Document passage =
>> Begin
Gossip, media, the rich, the poor

Until a few months ago I paid no attention to the gossip-papers-look-at-the-rich-and-famous side of the internet. Why should I pay attention when I’d not pre internet? Then one day I realized that this really was big business and that people who would perhaps never have looked at gossip sheets in the aisles of the grocery stores, too shame-faced to do so publicly, could be all over the gossip news on the internet. Plus, in the meanwhile, the internet and its blogs had made gossip kind-of-legitimate. Lots and lots of good color photos, I think, helped. The Enquirer couldn’t exactly boast good color on the news stands. Its air was that of the morgue. As for magazines like People and Us, yeah, those were popular, I guess. Well, I know they were popular. I’m just not familiar. But I imagine they also had the feel of archived news by the time they hit the stands. News that was still kind of alive and breathing but definitely for the album. Did and do they do candids? I don’t know. The internet loves its candids alongside the approved prints.

A few months ago I started looking at a few of these gossip blogs, curious about the phenomena. Some I looked at for a short enough while to decide the comments were too repulsive to continue scanning. So I looked for some to gossip blogs that were popular but less repugnant. Because I was interested in this huge acceptance of celeb gossip news and celebration of the rich. I wanted to read for a while what these bloggers were saying, how they presented the information, and I wanted to sift the comments and see what the milling populace had to remark.
>> End
Exercise requirements =
Answer these questions about the passage on gossip and the internet.
(a) What could the Enquirer not boast on the news stands?
(b) Why did the writer stop scanning some of the gossip blogs?
(c) What does the internet love alongside the approved prints?

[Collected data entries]
>> Begin
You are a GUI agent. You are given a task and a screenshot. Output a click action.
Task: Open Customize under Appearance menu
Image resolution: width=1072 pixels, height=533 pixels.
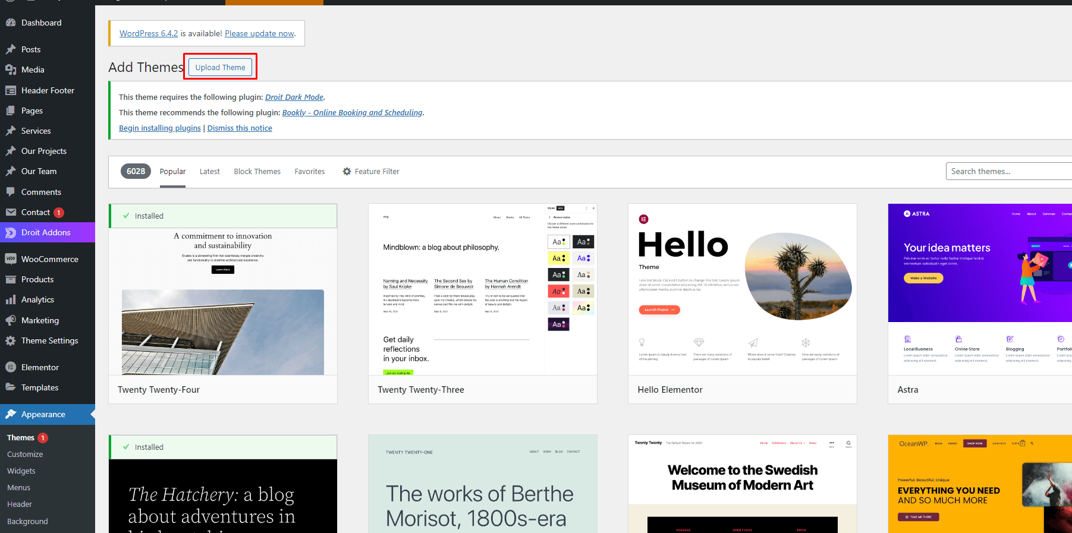[25, 454]
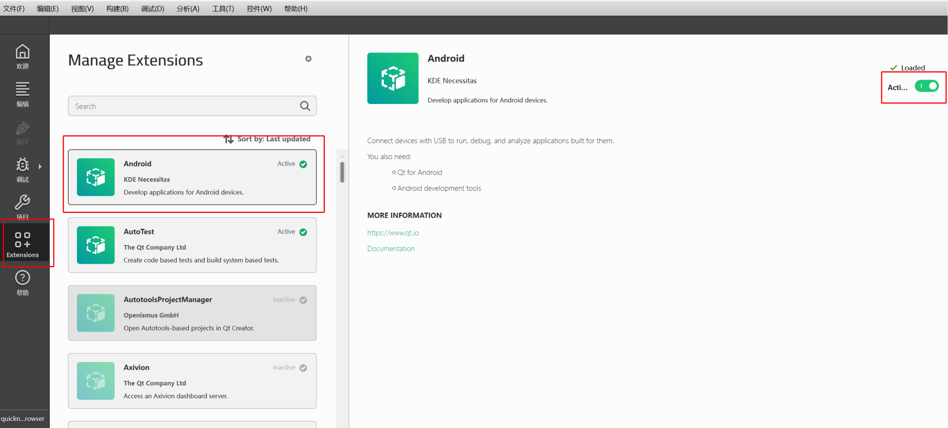Select the Extensions mode in sidebar
Image resolution: width=948 pixels, height=428 pixels.
point(23,245)
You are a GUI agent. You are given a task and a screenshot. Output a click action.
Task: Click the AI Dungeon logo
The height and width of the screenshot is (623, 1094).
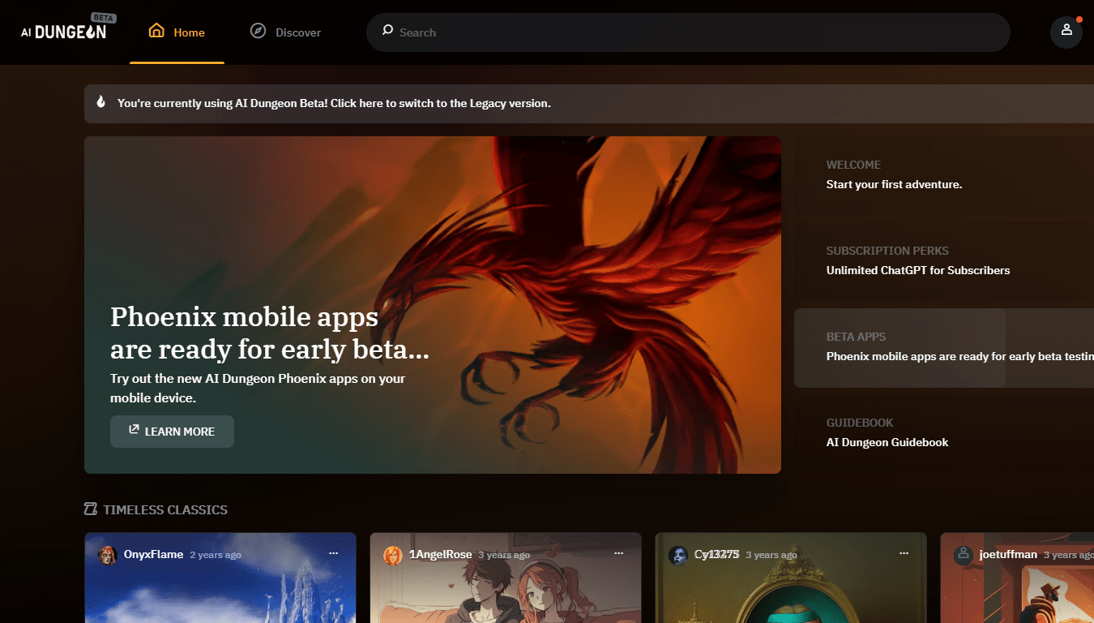[x=64, y=31]
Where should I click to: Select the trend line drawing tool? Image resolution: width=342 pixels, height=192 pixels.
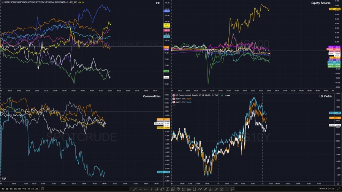point(135,189)
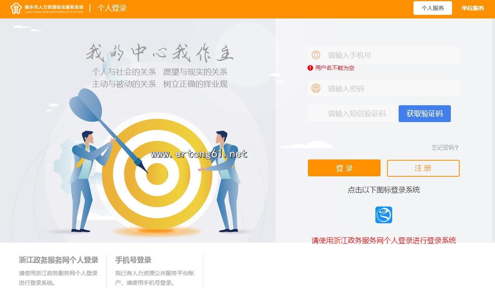495x294 pixels.
Task: Open the 忘记密码？ link
Action: pyautogui.click(x=445, y=147)
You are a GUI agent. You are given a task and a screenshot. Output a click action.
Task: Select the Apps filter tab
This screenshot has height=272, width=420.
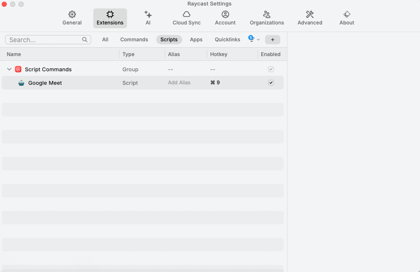pyautogui.click(x=196, y=40)
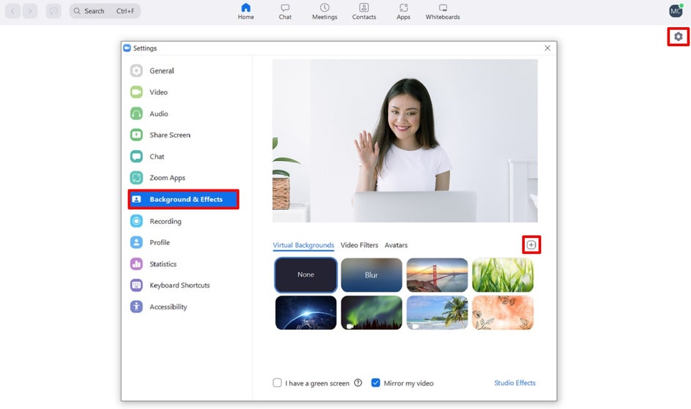Click the MC profile avatar

coord(676,11)
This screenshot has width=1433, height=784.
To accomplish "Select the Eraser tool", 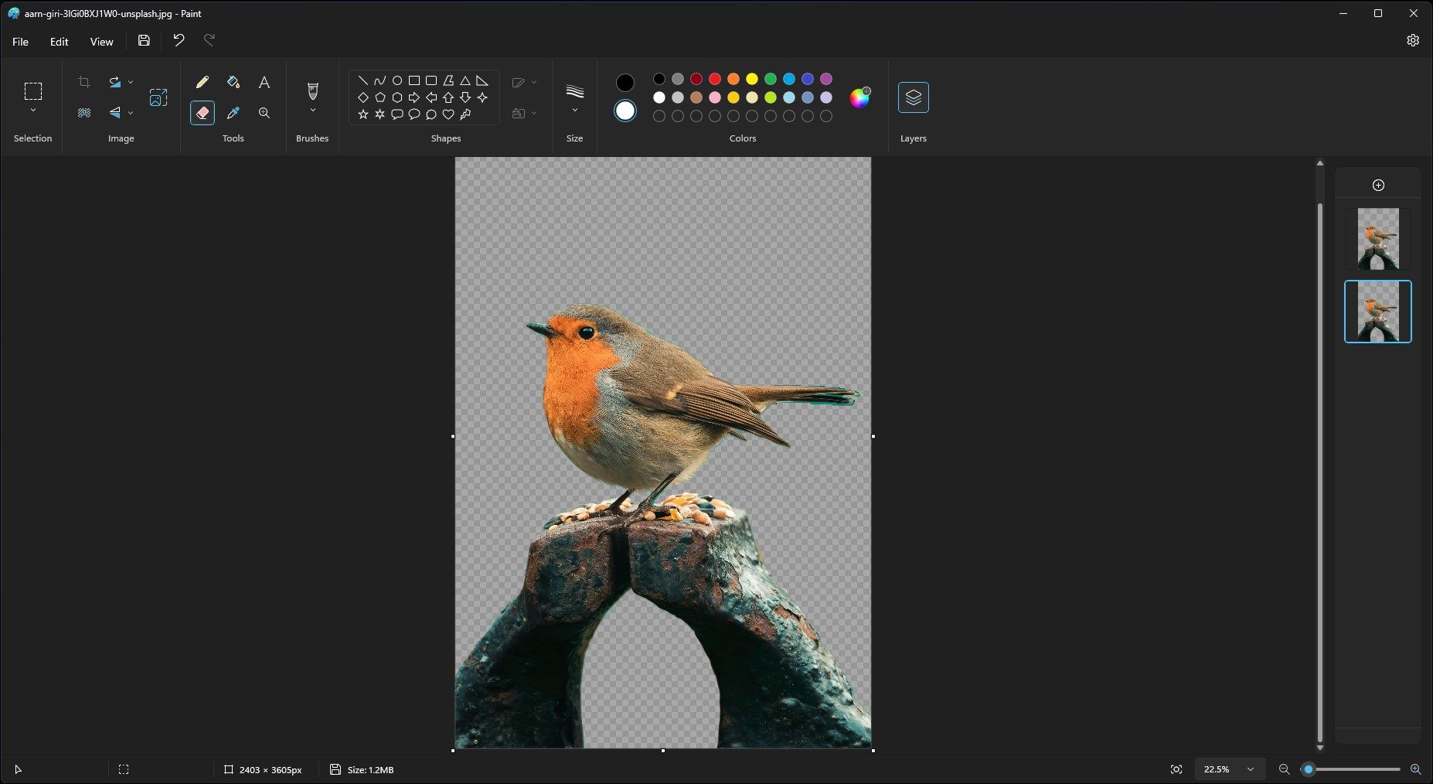I will 202,112.
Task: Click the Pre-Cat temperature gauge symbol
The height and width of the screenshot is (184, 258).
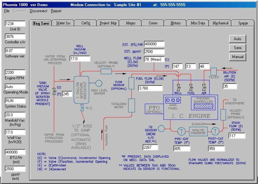Action: 181,131
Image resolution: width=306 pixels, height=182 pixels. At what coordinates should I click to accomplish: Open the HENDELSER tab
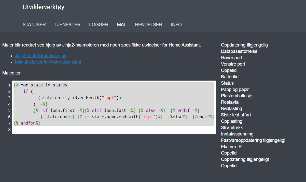[x=148, y=25]
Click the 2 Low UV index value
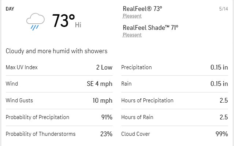The height and width of the screenshot is (146, 234). [104, 67]
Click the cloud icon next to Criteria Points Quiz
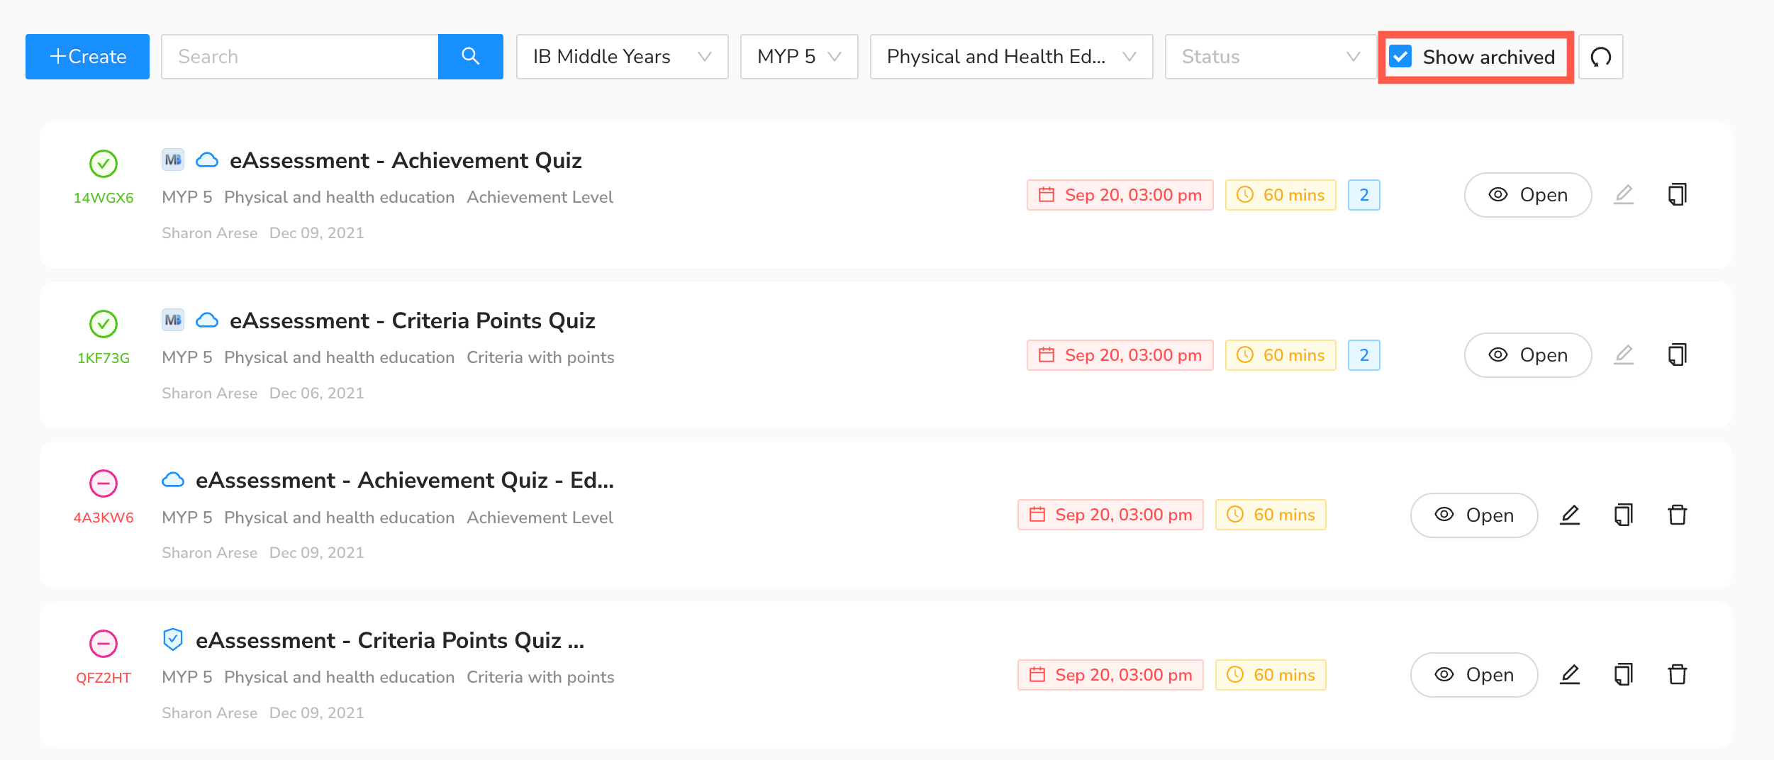The width and height of the screenshot is (1774, 760). (x=206, y=320)
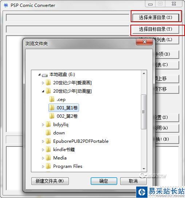
Task: Expand the 20世纪少年[爱漫画] folder
Action: 43,83

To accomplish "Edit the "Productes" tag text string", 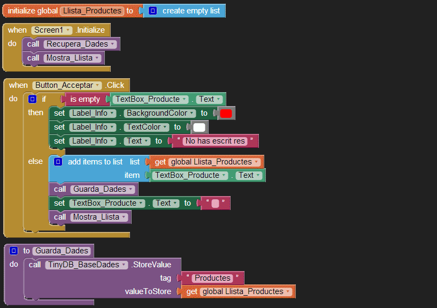I will click(x=212, y=278).
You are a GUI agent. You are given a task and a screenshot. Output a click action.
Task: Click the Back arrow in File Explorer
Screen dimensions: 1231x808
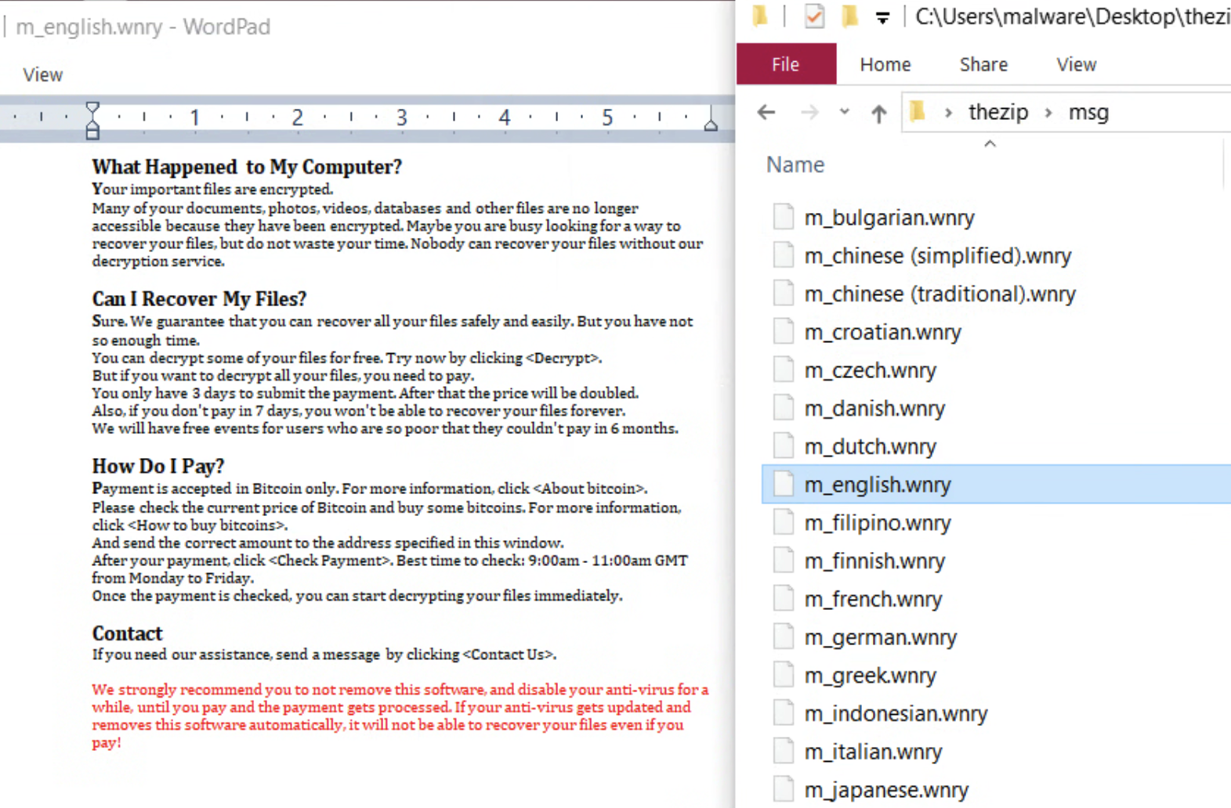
>> End
Output of the task =
(a) Good color.
(b) The writer decided the comments were too repulsive to continue.
(c) Its candids.